The FBR is still wrongly defining who a ‘taxpayer’ is. They claim only people who file tax returns are taxpayers, which is untrue. Millions of Pakistanis already pay taxes indirectly when they buy mobile phone services, electricity, cars, banking products, petrol, or property. If the government connected the data from ID services, banks, utility companies, and telecom providers, they could easily identify over 100 million people who are active in the economy.

The problem is not a lack of data. Instead, it is a lack of political desire, organized ability, and a clear plan for change. Past governments have avoided real reforms because the current broken system benefits powerful groups. Creating a modern, digital National Tax Authority to combine federal and provincial taxes—as suggested many times—would greatly reduce corruption, legal battles, lost money, and wasted effort.

A local, independent tax agency would help improve record-keeping and social security. However, real reform is difficult because powerful groups benefit from the current system. If Pakistan properly tracks the informal economy, real estate, farming, and untaxed wealth through a fair and predictable system, the country could collect at least Rs30 trillion in taxes every year.

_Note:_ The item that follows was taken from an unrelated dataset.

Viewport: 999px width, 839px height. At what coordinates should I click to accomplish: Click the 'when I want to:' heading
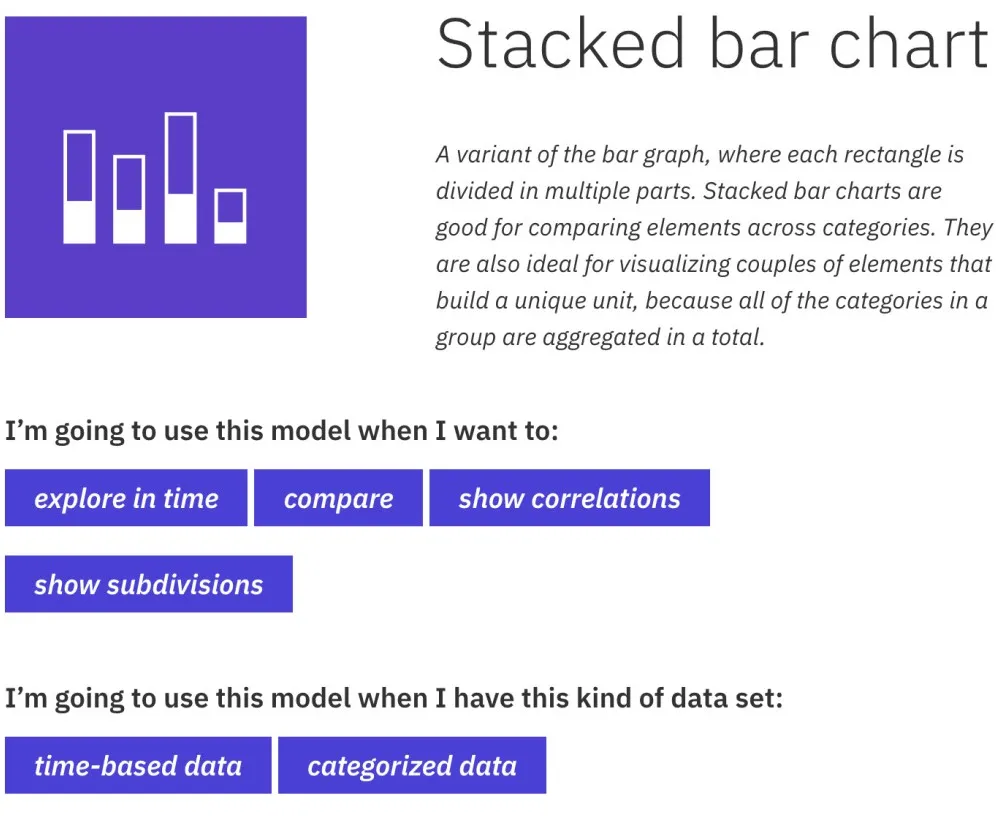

Instead of fixing the system, governments keep overtaxing businesses that already follow the rules. This is bad for the economy. Our current tax system has some of the highest rates in the region, yet the government collects very little money compared to other similar countries. The issue isn’t that tax rates are too high; the real problems are unfair enforcement, too many different taxes, changing rules, and poor management.

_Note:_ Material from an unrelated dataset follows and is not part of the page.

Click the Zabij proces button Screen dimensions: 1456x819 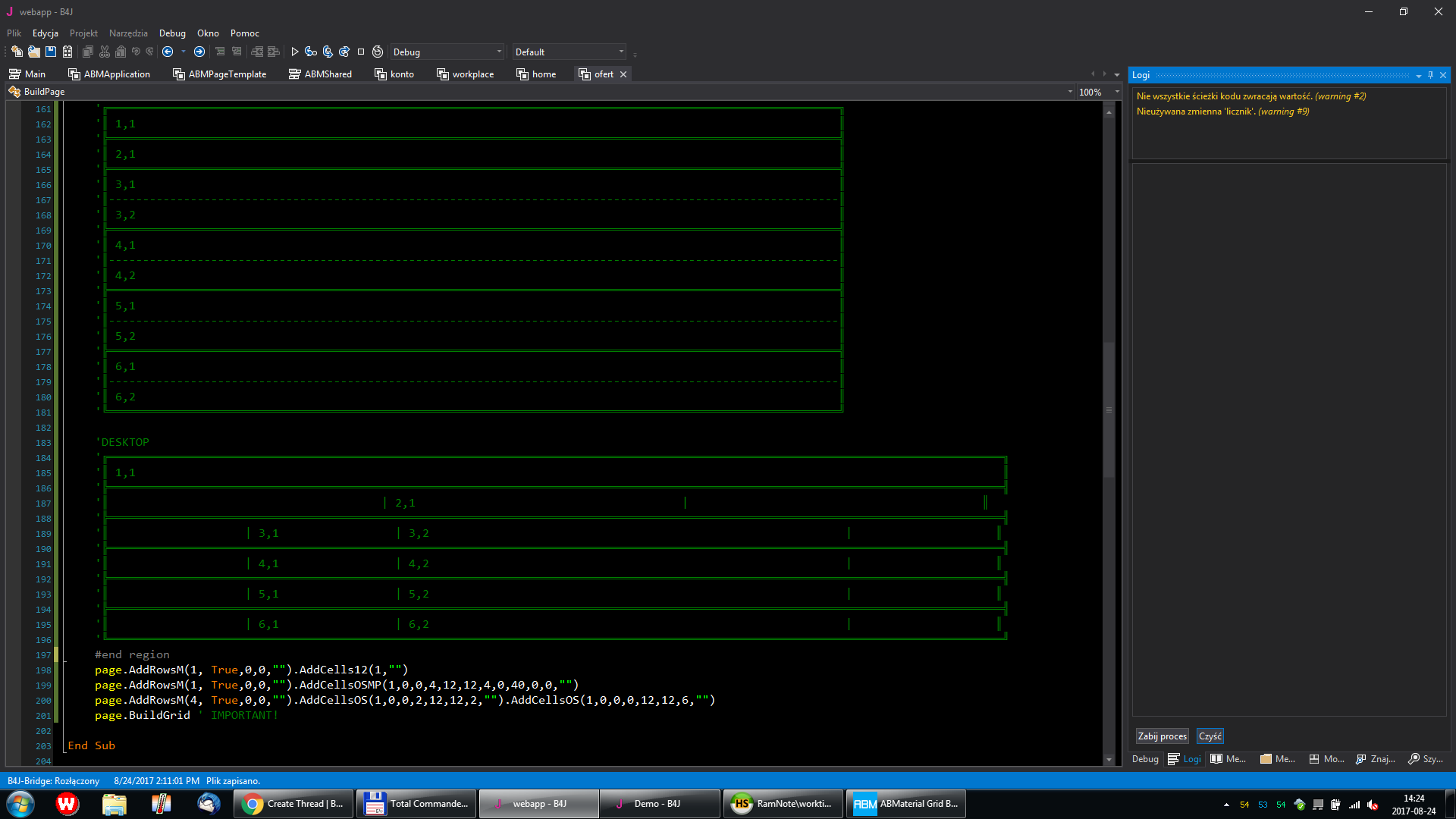[1162, 736]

The 2026-27 Budget is a chance to stop using a broken system. Pakistan must simplify tax laws and make federal and provincial rules work together. We should remove too many tax deductions, pay people back for managing taxes, and give provinces more financial power. Also, we need to digitize tax systems, let local governments collect more taxes, and create a clear deal where paying taxes directly improves schools, hospitals, welfare, and roads.

Without these changes, the 2027 Budget will just be more fake numbers. The FBR will claim growth, fail to meet goals, pressure honest businesses, hold back refunds, use force to collect money, and ask for more control. The IMF will praise their work, while regular people suffer from high prices and extra taxes.

The problem isn’t just that the FBR keeps failing. The real problem is that the government has made this failure a permanent part of how it manages money.